On July 13, 2006 LFMI issued a press release presenting its evaluation of the programme of the 14th Government of the Republic of Lithuania. According to the Institute, the new programme, entitled “In the name of unity and wellbeing,” envisages too few measures for creating well-being and is rather the agenda of wasting, not creating, welfare.
According to LFMI, the 14th Government continues the tradition to retain much leeway to do what they please because, for example, no commitment to abstain from imposing new taxes have been set among other obligations.
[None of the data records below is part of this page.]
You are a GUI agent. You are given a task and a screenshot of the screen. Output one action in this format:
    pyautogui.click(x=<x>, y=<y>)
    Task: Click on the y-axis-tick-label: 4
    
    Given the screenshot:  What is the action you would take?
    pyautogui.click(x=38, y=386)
LFMI also pointed that the Government has not distinguished, among the most acute economic problems, Lithuania’s lagging competitiveness and diminishing investments, rampant and inefficient bureaucracies, overly meticulous and complicated regulation, inefficiency in running public sectors, and scandalous constrains in the land market.
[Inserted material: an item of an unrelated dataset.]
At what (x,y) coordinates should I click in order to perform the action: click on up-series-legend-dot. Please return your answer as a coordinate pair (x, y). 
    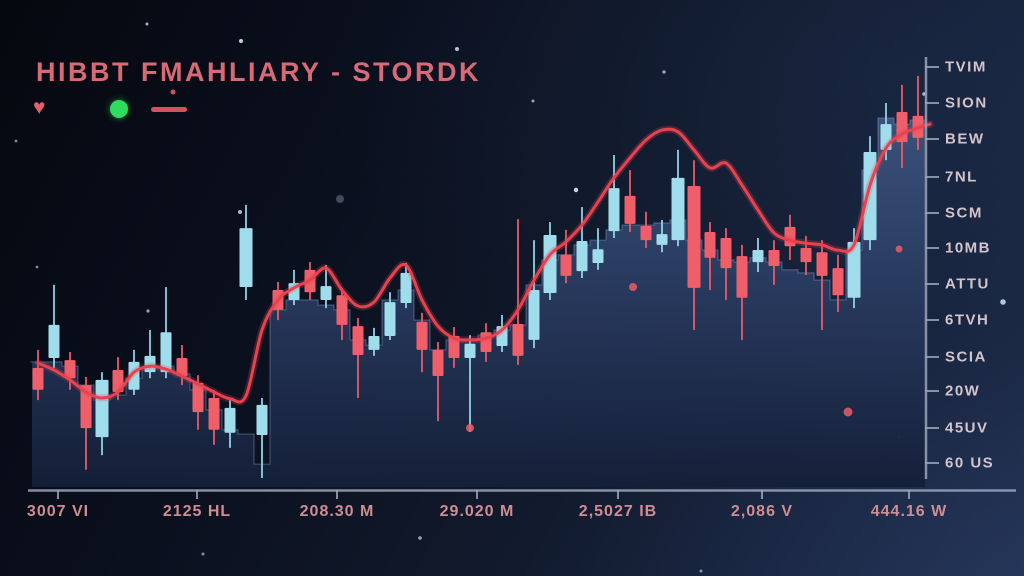
    Looking at the image, I should click on (119, 109).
LFMI voiced regrets that references to lowering taxes or crucial structural reforms are very vague and not concrete. For instance, a reduction of the personal income tax to 20 percent was listed with a phrase “if financial circumstances are favourable.”
Policy analysts also highlighted that the new Government plans to retain the state’s too active role in the market. In addition, the programme has been compiled with a view to distributing the welfare today, instead of proposing serious solutions to long-standing problems.
LFMI expressed a belief that the 14th Government would find ways to implement its agenda so that the welfare was created, not wasted.